Looks slightly racy, we check the bit again in ____napi_schedule() and
it may change in between.

> Then in __napi_schedule, add the lockdep checks, but __below__ the "if 
> (threaded) { ... }" block.
> 
> Would that be an acceptable change? Because really, the whole point of 
> my patchqueue is to remove latencies imposed on network interrupts by 
> bh_disable/enable sections. If moving to explicitly threaded IRQs means 
> the bh_disable/enable section is simply moved down the path and around 
> __napi_schedule, there is just no point.
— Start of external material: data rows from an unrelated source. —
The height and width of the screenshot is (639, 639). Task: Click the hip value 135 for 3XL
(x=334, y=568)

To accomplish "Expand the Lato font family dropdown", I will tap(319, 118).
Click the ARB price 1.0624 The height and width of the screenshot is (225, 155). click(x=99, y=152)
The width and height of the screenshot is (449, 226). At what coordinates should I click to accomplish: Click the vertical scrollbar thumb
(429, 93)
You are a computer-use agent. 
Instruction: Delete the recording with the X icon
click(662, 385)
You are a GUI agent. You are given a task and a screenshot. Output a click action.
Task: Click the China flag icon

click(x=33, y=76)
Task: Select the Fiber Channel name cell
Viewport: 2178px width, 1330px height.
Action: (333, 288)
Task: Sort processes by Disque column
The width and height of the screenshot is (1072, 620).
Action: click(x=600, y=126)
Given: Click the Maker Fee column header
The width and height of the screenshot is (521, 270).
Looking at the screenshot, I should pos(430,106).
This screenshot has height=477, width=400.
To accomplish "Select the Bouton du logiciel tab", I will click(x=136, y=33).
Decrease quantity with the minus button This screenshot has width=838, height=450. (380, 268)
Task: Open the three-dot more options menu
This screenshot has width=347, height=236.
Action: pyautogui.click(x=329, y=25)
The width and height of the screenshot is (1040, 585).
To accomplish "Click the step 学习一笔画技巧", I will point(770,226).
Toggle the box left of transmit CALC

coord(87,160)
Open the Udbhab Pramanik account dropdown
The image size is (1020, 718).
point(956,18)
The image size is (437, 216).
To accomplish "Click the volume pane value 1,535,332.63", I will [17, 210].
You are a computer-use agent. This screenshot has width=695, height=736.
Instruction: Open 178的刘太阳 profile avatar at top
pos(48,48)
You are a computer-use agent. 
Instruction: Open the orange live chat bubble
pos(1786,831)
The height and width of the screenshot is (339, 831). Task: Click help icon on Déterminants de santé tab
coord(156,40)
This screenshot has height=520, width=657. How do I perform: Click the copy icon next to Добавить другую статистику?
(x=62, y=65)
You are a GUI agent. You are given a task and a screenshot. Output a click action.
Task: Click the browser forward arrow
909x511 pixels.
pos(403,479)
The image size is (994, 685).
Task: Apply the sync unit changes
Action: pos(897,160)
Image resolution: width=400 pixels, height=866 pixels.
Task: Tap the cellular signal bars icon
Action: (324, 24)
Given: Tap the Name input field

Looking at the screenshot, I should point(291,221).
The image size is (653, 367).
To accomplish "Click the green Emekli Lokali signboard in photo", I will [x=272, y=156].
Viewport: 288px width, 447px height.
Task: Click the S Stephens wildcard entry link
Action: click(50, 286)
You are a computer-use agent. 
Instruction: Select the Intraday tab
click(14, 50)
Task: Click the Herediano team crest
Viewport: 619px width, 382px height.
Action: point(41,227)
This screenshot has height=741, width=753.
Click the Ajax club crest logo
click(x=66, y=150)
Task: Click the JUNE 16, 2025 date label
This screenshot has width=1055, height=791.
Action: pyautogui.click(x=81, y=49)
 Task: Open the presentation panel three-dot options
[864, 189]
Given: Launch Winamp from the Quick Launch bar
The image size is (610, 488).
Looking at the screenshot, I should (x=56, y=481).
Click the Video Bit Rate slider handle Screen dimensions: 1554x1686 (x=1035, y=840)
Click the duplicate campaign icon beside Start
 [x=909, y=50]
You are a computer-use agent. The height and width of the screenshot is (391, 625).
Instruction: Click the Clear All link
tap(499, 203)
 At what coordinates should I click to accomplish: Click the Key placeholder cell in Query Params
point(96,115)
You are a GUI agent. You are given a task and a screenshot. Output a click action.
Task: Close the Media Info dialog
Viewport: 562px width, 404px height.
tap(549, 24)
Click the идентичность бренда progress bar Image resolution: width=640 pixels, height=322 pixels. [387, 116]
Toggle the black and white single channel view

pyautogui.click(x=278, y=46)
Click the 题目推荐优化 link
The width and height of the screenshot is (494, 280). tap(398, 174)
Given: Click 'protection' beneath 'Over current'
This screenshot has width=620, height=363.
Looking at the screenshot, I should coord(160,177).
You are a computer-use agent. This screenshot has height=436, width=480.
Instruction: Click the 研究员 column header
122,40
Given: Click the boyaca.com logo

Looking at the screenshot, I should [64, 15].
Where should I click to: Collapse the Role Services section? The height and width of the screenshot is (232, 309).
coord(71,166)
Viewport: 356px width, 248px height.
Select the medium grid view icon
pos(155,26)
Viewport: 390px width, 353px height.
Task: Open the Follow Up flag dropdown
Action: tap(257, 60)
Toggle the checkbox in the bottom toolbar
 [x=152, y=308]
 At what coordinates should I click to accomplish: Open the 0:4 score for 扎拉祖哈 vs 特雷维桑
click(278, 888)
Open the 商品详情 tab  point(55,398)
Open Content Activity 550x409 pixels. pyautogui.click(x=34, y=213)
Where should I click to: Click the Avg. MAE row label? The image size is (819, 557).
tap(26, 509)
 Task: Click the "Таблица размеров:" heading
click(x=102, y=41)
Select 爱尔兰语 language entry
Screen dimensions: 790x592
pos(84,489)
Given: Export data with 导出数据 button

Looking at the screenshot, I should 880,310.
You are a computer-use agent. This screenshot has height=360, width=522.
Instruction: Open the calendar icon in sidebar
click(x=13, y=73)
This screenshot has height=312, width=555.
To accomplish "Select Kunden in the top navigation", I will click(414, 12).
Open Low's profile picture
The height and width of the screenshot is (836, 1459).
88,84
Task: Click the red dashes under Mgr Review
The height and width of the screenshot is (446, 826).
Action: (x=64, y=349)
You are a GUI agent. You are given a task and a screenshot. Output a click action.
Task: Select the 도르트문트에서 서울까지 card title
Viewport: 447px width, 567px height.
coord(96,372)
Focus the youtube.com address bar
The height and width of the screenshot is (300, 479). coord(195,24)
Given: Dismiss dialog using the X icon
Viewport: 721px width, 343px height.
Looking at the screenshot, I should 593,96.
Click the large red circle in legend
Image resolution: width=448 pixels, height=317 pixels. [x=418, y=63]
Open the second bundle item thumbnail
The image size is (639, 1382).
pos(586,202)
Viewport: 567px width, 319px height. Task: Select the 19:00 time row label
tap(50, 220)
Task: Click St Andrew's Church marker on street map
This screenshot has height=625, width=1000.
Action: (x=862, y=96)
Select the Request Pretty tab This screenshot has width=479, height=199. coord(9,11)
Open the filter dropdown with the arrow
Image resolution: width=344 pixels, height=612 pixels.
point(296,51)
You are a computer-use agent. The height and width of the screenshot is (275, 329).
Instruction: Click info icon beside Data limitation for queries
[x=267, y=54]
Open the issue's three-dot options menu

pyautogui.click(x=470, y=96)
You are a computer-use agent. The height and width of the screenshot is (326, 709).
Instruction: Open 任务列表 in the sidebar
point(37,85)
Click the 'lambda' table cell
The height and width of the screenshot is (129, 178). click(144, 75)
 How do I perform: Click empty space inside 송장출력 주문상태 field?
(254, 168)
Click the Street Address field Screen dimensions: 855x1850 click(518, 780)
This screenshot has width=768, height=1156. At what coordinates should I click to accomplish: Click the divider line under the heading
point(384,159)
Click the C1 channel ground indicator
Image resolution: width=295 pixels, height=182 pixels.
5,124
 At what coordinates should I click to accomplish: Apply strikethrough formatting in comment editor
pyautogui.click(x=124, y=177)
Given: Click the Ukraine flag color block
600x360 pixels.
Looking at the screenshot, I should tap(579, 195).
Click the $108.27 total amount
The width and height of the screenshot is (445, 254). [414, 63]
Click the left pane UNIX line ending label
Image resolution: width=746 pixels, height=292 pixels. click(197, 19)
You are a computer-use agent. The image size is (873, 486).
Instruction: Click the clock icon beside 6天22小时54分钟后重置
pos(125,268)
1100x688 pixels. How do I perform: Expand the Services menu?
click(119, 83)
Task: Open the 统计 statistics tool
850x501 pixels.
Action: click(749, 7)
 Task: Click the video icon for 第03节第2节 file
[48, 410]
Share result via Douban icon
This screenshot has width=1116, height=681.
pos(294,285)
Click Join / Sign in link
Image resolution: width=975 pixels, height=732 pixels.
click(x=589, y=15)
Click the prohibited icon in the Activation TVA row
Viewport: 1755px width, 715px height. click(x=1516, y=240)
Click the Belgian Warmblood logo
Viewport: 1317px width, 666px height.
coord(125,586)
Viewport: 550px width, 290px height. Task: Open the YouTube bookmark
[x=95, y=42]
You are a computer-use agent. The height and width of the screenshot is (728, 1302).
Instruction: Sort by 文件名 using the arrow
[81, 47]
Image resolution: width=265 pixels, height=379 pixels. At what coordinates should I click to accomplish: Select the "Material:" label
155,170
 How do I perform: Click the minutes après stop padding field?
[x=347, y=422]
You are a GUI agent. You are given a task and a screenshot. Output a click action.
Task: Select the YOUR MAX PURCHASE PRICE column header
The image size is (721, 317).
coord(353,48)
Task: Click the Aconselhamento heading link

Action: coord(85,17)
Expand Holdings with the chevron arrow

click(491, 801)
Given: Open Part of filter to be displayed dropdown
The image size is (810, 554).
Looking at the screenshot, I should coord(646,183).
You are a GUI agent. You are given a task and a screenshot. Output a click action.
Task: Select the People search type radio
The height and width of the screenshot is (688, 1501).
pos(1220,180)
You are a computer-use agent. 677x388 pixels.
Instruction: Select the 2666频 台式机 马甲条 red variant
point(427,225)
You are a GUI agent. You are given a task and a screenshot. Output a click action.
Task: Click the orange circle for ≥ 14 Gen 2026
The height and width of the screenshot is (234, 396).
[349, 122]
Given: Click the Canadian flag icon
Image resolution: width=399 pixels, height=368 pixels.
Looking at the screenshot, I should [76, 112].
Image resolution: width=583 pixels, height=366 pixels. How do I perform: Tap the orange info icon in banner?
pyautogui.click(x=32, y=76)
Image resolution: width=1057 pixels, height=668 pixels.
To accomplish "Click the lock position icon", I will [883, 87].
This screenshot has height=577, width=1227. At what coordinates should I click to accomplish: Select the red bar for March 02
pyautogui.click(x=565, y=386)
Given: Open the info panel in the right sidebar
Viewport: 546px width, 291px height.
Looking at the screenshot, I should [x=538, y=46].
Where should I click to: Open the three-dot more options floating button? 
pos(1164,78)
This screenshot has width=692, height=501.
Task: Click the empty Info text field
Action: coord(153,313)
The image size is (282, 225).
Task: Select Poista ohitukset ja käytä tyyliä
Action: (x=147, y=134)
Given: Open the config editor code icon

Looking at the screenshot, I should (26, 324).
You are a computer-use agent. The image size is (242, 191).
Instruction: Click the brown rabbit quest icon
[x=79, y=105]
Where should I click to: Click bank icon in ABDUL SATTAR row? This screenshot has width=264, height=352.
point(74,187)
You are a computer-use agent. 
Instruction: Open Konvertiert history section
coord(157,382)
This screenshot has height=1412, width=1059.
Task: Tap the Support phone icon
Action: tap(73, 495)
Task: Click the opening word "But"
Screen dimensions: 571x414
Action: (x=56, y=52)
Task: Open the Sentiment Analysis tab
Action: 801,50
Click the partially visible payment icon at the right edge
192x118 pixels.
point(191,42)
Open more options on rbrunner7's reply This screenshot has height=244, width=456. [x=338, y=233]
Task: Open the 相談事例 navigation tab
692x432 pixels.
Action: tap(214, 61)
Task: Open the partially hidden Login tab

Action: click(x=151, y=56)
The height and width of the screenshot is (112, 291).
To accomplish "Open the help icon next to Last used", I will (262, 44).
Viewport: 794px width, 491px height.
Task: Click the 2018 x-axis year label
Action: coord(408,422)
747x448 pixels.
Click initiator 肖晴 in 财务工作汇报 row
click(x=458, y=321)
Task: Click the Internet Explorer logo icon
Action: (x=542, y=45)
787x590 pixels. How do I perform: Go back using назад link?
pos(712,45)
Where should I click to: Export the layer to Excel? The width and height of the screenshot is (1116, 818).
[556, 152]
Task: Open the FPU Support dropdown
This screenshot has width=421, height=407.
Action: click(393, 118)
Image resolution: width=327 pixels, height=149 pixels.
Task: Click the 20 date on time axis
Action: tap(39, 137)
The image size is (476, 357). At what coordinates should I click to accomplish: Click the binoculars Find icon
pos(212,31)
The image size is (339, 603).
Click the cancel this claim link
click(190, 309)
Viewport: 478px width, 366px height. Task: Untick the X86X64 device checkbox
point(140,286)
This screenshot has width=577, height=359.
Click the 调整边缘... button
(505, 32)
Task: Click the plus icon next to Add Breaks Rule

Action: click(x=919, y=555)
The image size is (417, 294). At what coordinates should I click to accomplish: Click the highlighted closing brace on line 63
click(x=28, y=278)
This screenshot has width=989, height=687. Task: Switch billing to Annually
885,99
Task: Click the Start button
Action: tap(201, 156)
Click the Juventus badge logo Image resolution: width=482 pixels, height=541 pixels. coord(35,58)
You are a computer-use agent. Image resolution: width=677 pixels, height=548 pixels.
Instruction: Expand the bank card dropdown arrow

IMHO seems reasonable as long as it's coded up neatly.
Jakub Kicinski Feb. 4, 2022, 5:45 p.m. UTC | #10
On Fri, 4 Feb 2022 18:15:40 +0100 Yannick Vignon wrote:
> > I see, what I was getting at is on PREEMPT_RT IRQs are already threaded
> > so I thought the patch was only targeting non-RT, I didn't think that
> > explicitly threading IRQ is advantageous also on RT.
> 
> Something I forgot to mention is that the final use case I care about 
> uses threaded NAPI (because of the improvement it gives when processing 
> latency-sensitive network streams). And in that case, __napi_schedule is 
> simply waking up the NAPI thread, no softirq is needed, and my 
> controversial change isn't even needed for the whole system to work 
> properly.

Coincidentally, I believe the threaded NAPI wake up is buggy - 
we assume the thread is only woken up when NAPI gets scheduled,
but IIUC signal delivery and other rare paths may wake up kthreads,
randomly.
Sebastian Andrzej Siewior Feb. 4, 2022, 6:03 p.m. UTC | #11
On 2022-02-04 09:45:22 [-0800], Jakub Kicinski wrote:
> Coincidentally, I believe the threaded NAPI wake up is buggy - 
> we assume the thread is only woken up when NAPI gets scheduled,
> but IIUC signal delivery and other rare paths may wake up kthreads,
> randomly.

I had to look into NAPI-threads for some reason.
What I dislike is that after enabling it via sysfs I have to:
- adjust task priority manual so it is preferred over other threads.
  This is usually important on RT. But then there is no overload
  protection.

- set an affinity-mask for the thread so it does not migrate from one
  CPU to the other. This is worse for a RT task where the scheduler
  tries to keep the task running.

Wouldn't it work to utilize the threaded-IRQ API and use that instead
the custom thread? Basically the primary handler would what it already
does (disable the interrupt) and the threaded handler would feed packets
into the stack. In the overload case one would need to lower the
thread-priority.

Sebastian
Jakub Kicinski Feb. 4, 2022, 6:50 p.m. UTC | #12
On Fri, 4 Feb 2022 19:03:31 +0100 Sebastian Andrzej Siewior wrote:
> On 2022-02-04 09:45:22 [-0800], Jakub Kicinski wrote:
> > Coincidentally, I believe the threaded NAPI wake up is buggy - 
> > we assume the thread is only woken up when NAPI gets scheduled,
> > but IIUC signal delivery and other rare paths may wake up kthreads,
> > randomly.  
> 
> I had to look into NAPI-threads for some reason.
> What I dislike is that after enabling it via sysfs I have to:
> - adjust task priority manual so it is preferred over other threads.
>   This is usually important on RT. But then there is no overload
>   protection.
> 
> - set an affinity-mask for the thread so it does not migrate from one
>   CPU to the other. This is worse for a RT task where the scheduler
>   tries to keep the task running.
> 
> Wouldn't it work to utilize the threaded-IRQ API and use that instead
> the custom thread? Basically the primary handler would what it already
> does (disable the interrupt) and the threaded handler would feed packets
> into the stack. In the overload case one would need to lower the
> thread-priority.

Sounds like an interesting direction if you ask me! That said I have
not been able to make threaded NAPI useful in my experiments / with my
workloads so I'd defer to Wei for confirmation.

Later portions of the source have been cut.